Although the dream of a "land without a people" was already over, Israel insisted on dealing with East Jerusalem with the same logic, declaring the annexation of the land without the inhabitants, and considering the residents as mere foreign residents of the city, because in short, it was not able at that time to carry out the dream of genocide like America and Australia in the 16th century, nor was it even able to carry out the same ethnic cleansing that occurred in the Nakba of 1948, forcing it to resort to the method of neglecting the presence of the Palestinian population. In Jerusalem, trying to imagine a reality that does not exist, in an act similar to that of a child who closes his eyes when afraid, thinking that what he fears does not exist.

To implement this vision, Israel has resorted to pressuring Jerusalemites with measures to withdraw their IDs, prevent urbanization and other measures aimed at forcing them to leave the city voluntarily in the end as the only solution to the dilemma of their presence in Jerusalem. Strangely, it acted with Jerusalem on the basis that it had already succeeded in expelling the Palestinians from it! Therefore, from the first moment of the occupation of East Jerusalem, it grouped the two parts of the city together in all its statistics to convince itself that the Jewish population in the Jerusalem municipality is 3 times the Palestinian population, suggesting that Jerusalem is a Jewish city, and forgot that the statistics related to East Jerusalem still today give a clear numerical advantage to the Palestinians, who still constitute the overwhelming majority in it, especially in the Old City and around the blessed Al-Aqsa Mosque, that is, in the heart of the historic city, which is the heart of the project. Israeli religious, national and historical aspects.

At the same time, Israel resorted to a clear distinction in services between the east and west of the city, and forgot that East Jerusalem is organically linked to the Palestinian periphery in the West Bank and cannot be cut off from it; this policy led to the fact that Jerusalem is in fact two cities, and if Israel claims to be one, and the East Jerusalem area has in fact turned into a fragile and very weak flank for Israel, most of the infiltrations that led to armed operations in the heart of the Green Line areas passed. in Jerusalem.

The failure to separate Jerusalem from its surroundings

When Israel tried to stop this by building the separation wall in 2003, events moved to a new phase in which the operations began from Jerusalem itself and from the Jerusalemites themselves, simply because experience has shown that the city cannot be separated from its surroundings and reality, nor can it be neglected that Palestinian Jerusalemites who do not have any legal affiliation to this state are still the majority in the eastern part of Jerusalem, and even reach almost 40% of the total population in the two parts of the city. This clearly indicates the failure of the 1967 annexation without population annexation project. Moreover, everything that Palestinians have experienced in Jerusalem over the past five decades has only led to the explosion of the entire Jerusalem community, as happened in the Al-Aqsa Intifada in 5, the Jerusalem uprising in 2000, and all the events that followed in 2015, 2017, and 2019.

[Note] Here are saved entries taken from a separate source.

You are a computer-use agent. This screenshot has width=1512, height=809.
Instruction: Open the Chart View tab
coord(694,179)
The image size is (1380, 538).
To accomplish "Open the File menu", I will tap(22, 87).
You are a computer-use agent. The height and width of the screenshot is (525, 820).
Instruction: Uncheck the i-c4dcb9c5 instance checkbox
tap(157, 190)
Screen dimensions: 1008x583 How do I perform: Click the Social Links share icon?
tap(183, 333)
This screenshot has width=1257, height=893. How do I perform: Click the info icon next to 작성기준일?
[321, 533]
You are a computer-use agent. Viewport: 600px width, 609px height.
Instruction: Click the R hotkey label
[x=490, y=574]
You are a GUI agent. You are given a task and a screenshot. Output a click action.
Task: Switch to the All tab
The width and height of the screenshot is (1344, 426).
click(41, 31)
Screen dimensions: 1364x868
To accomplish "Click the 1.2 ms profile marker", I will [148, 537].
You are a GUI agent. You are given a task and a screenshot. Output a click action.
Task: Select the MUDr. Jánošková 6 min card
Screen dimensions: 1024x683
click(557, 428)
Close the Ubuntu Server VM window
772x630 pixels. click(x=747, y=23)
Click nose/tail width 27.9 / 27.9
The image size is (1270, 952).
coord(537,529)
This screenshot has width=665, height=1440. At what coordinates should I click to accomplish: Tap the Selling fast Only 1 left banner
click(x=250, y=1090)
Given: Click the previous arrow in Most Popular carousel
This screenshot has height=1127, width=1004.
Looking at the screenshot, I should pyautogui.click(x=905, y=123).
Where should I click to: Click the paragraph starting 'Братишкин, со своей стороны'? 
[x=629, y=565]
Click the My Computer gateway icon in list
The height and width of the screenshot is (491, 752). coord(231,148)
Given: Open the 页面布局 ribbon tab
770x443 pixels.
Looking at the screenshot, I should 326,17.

The result is that the Israeli project in Jerusalem does not have any horizon, and cannot succeed, but the calls of the extreme right in Israel to repeat the events of the Nakba will not be valid at this time and are nothing more than illusions, what could have been fixed yesterday cannot be fixed today, and whoever lives in a long dream must come a day when he wakes up to a reality completely different from what he dreamed of, and then Israel will not find anything to do in Jerusalem has done what it did in the past in Gaza; it has no choice but to withdraw from East Jerusalem at least in any way to save its very existence.